> **WHAT YOU HAVE TO DO**
Write out the records word for word, starting at the line that contains "Screen dimensions: 315x236" and continuing through the end of the records. Leave the pictures out.

╔══

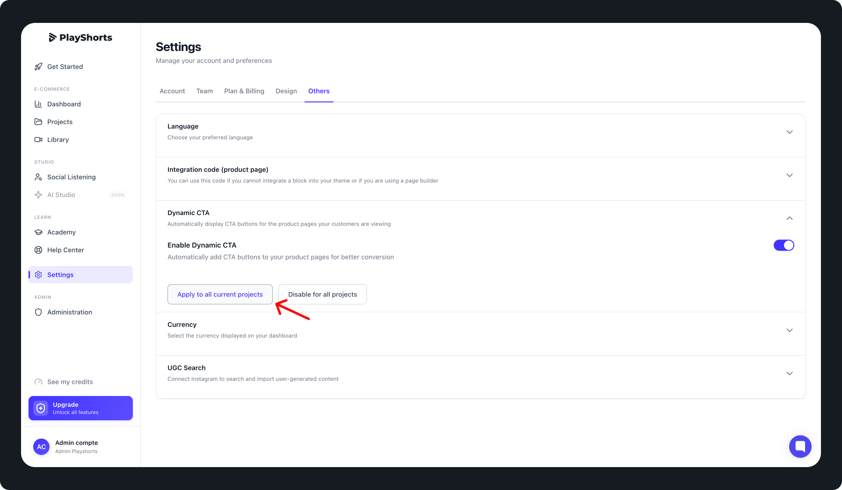The image size is (842, 490).
Task: Click the Administration shield icon
Action: 38,312
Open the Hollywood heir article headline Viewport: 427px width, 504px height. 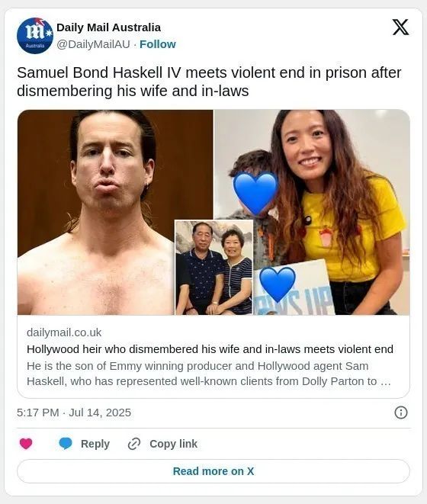[210, 349]
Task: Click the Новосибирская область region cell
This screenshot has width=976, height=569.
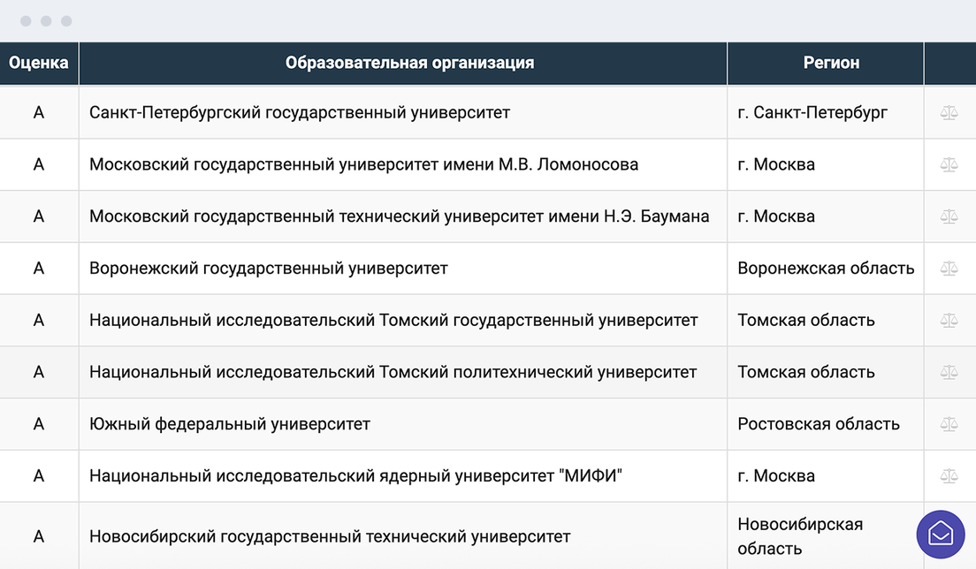Action: point(800,536)
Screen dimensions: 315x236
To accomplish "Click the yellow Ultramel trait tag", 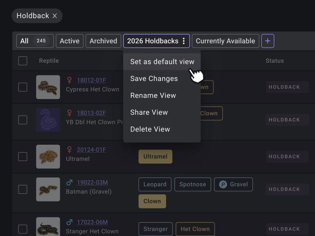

╚══

> **EXPECTED ANSWER**
Screen dimensions: 315x236
To accomplish "Click the yellow Ultramel trait tag", 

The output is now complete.